Input for this task below:

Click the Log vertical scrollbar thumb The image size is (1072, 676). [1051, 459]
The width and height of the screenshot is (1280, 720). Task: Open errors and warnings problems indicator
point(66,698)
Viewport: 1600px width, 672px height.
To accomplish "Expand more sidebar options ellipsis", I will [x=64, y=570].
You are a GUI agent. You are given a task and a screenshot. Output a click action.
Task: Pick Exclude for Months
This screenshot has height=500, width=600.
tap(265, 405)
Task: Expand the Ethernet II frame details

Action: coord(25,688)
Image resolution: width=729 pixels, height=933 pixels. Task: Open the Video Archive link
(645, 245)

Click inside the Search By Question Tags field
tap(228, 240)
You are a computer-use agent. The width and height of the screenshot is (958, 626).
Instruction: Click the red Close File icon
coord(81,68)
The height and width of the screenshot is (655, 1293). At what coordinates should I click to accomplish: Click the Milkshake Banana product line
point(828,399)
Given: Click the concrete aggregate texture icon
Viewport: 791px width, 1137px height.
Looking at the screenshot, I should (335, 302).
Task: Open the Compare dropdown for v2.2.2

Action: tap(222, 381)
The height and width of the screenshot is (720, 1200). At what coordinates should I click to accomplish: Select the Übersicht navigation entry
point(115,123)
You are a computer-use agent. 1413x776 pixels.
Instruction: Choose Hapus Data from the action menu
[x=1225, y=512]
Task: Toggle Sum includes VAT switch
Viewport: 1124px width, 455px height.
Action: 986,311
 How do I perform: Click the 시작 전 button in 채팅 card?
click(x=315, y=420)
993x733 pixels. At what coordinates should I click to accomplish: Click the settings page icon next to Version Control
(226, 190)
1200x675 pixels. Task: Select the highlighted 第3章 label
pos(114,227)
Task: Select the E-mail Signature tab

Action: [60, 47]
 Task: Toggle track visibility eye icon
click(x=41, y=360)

End of Input for this task.

Set down again, word for word, the stretch of records from the line with "Task: Expand the Ethernet II frame details" to the line with "You are a computer-use agent. The", both of those lines included.

* Reply to the task *
Task: Expand the Ethernet II frame details

Action: coord(25,688)
Image resolution: width=729 pixels, height=933 pixels. Task: Open the Video Archive link
(645, 245)

Click inside the Search By Question Tags field
tap(228, 240)
You are a computer-use agent. The width and height of the screenshot is (958, 626).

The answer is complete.